I don't think they'll know.
Soo... I guess this also means any businesses who do phone unlocking will also become illegal or will be restricted in some way (their websites will be blocked, eBay will remove all of their listings, etc.)?
I think eBay is already removing listings. Basically, instead of suing people who unlock their phones, they'll go after the people who sell phone unlocks because it'd be impractical to sue every single person who unlocks their phone.
So apparently this law applies ONLY to phones that are purchased after January 26th. If you bought your phone before this date, this law doesn't apply to your phone. Still, ******ed law that will never be enforced.
And why is this not front page? Everyone should know this.
I'm sure the DMCA will be enforced. It's just that we're probably not going to get in trouble, the unlocking services are probably going to be the ones paying the fines.
Pffft. Another stupid lobby based law. Ill disreguard this one just like the others. Arrest me.
I agree, the DMCA is stupid. It's so broad that the Library of Congress has to make exceptions every three years. So every three years, blind people have to lobby the Registrar of Copyrights/Library of Congress so that it isn't illegal for them to have their ebooks read to them.
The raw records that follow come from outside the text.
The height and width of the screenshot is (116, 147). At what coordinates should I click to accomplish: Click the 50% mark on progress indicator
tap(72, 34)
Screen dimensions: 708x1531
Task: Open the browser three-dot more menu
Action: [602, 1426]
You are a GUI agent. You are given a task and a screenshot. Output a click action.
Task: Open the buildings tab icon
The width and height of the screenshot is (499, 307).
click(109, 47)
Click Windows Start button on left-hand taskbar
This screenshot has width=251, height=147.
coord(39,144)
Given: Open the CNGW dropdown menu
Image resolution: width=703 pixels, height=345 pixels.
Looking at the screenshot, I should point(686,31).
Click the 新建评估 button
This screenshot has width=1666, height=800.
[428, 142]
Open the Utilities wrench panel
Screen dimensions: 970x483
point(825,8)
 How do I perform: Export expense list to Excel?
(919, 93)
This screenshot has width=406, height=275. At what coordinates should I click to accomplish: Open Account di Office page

Don't see the issue myself.
If you mortgage a house, the house is not your property until you've paid off the mortgage, you have to ask your mortgage provided for permission to do most things. Same for a contract mobile, until you are out of contract, the phone is still property of the telco. I'm sure if they've subsidied the phone, they don't want you using it on other networks.
And if I buy the phone no commitment from the carrier? Or if I've complete my contract? Problem is, the DMCA doesn't make any distinction between whether I paid full price for the device or whether it was subsidized, and neither does it say anywhere that carriers are obligated to unlock the phone after the contract is up. I could complete a two year contract, ask for a phone unlock, the carrier can say no, and that would be legal.
To add to what HeyCori mentioned in regards to carriers refusing to unlock devices, I have an idea on how to standarize the process, and add a way to force Qualcomm, manufacturers, and CDMA 2000 based carriers to unlock devices:
2. CDMA carriers, manufacturers and Qualcomm must come with a system to allow devices out of contract to be carrier unlocked, and have them listed in a database accessible to all CDMA carriers (listing IMEI, ESN, and MEID related to each device), in similar way as they currently do for lost/stolen devices. Also, GSM carriers must find a way to have devices listed on the lost/stolen database CDMA carriers use.
4. All devices must be global (GSM/CDMA) and must have programmed all frequencies for both radios, as well as the operation and network configurations for every carrier programmed, but defaulted to the carrier where the device is sold (the database should be ready and online by the time the changes are implemented). Featured phones must be global as well.
Are CDMA phones locked? I don't think they are. I always thought that the problem was that CDMA carriers would refuse to activate phones that weren't sold by them even if it supports the proper bands for their network.
And I don't like forcing devices to be global. It'd add to the cost of the device when maybe someone doesn't need a global device.